We’ve been through this so we know pretty much how it plays out. We’re human. It hurts. It hurts to care every day for an animal who is a family member, a loved one, a friend, and to not have that animal around anymore. At some point, I’ll stop stepping around the entrance to the kitchen where he’d sit and watch me cooking, waiting for something to drop so he could get a taste or just flat out demanding it out loud. I’ll stop leaving a little gap between me and the edge of the bed before I fall asleep so he has somewhere to lie down without too much effort in case he decides to join us. I’ll stop thinking I see him out of the corner of my eye on that spot on the couch which gave him both proximity to us during movie watching and a short hop away from food and water. And at some point, I’ll be able to get through this story, like I now can with Carlota, without getting blurry vision from tears. But being human, and having a logical brain that we’re all both blessed and cursed by that has no idea how to live in harmony with our emotions, the one thing I’ve never learned to answer is whether we did all we could do at every possible moment. I’m ok with knowing we at least tried to.

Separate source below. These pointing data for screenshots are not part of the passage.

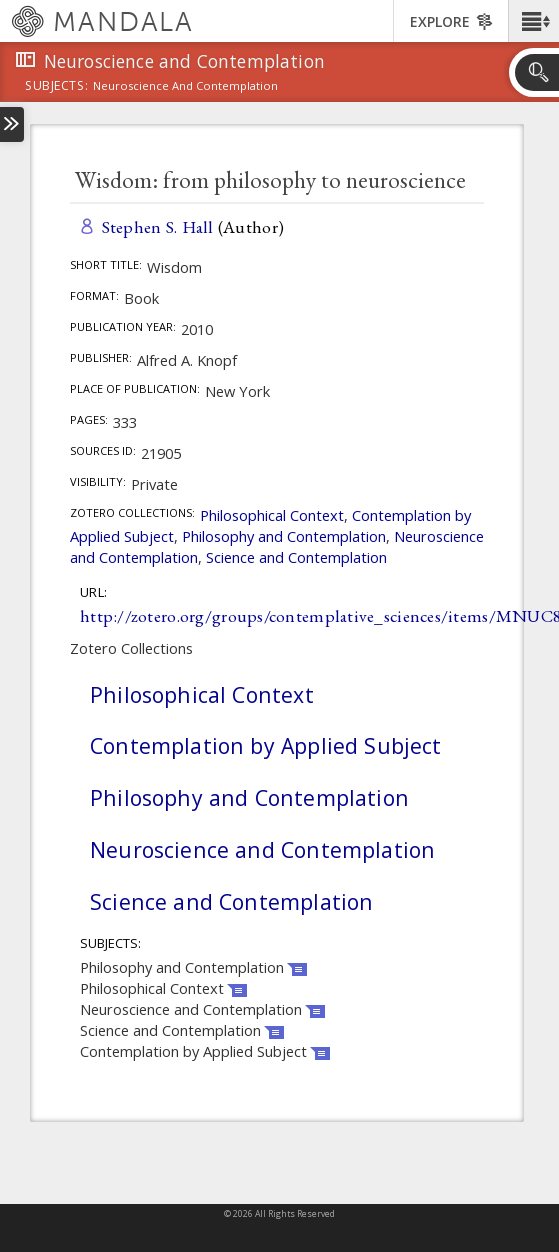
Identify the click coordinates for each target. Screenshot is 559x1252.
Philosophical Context (272, 515)
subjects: (56, 87)
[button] (533, 21)
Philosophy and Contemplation (284, 536)
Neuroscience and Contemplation (262, 849)
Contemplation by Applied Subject (266, 745)
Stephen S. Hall (158, 226)
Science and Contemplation (296, 557)
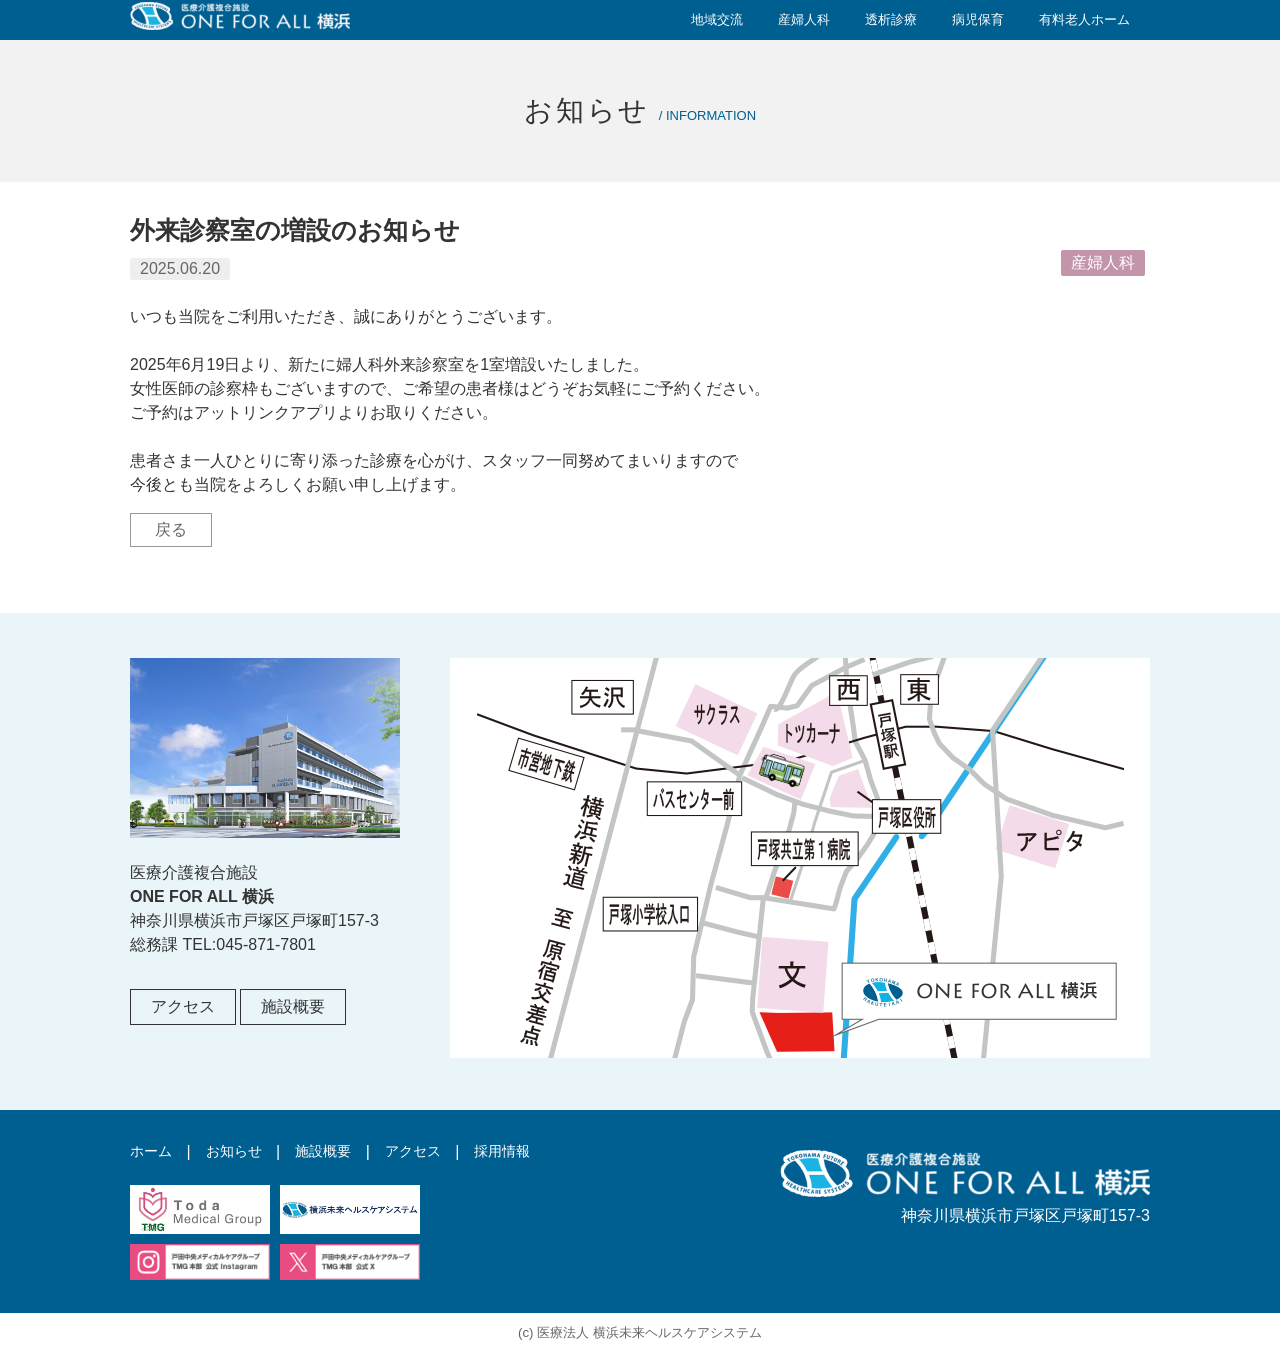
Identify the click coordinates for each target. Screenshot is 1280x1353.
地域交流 (717, 19)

Dr. Victoria Sheheri, our lighthouse this past week who we didn’t know much before and now feel richer for having met, Dr. Arnold Plotnick our regular vet, and everyone at his private practice Manhattan Cat Specialists made the past week perfect as they seem to have figured out how to do with everything from check-ups to buying cat food. Dr. Whitney Long and Dr. Meredith Daly at Bluepearl Veterinary Partners made Django’s last 24 hours exactly what they needed to be, pain-free. We’ll never know how difficult his first 12 years were or even if they really were 12 years or more or less. We only had the traces of his life to interpret that were left on him when he was rescued . But we do know that a team of incredible, warm, compassionate and passionate people came together to make sure he received enough care and respect to make up for anything he may have lived through before. We’re not people of religious faith but the people that help animals like Django when they need it are our versions of angels.

Something struck me the other day when I was looking at him after having learned he was sick. To have had so much going on in him for so many years, to have had to deal with the condition his various ailments had left him with, to have had trouble with the simplest tasks like eating and rubbing his ear, and to still get so thrilled with something as simple as a bite-size piece of prosciutto, stroking his shoulders, or greeting us when we came home made me wish we could be as appreciative and thrilled by simple pleasures as our pets are. It reminded me that a large part of the trouble we have to go through in life is influenced by how we choose to deal with it.

I wish he could know how much philosophical thought he’s inspired. How desperately we wanted to make sure he never spent a moment not being given the life he deserved. And how much just sitting still and getting kisses on the little prickly hairs between his eyes pleased his owners.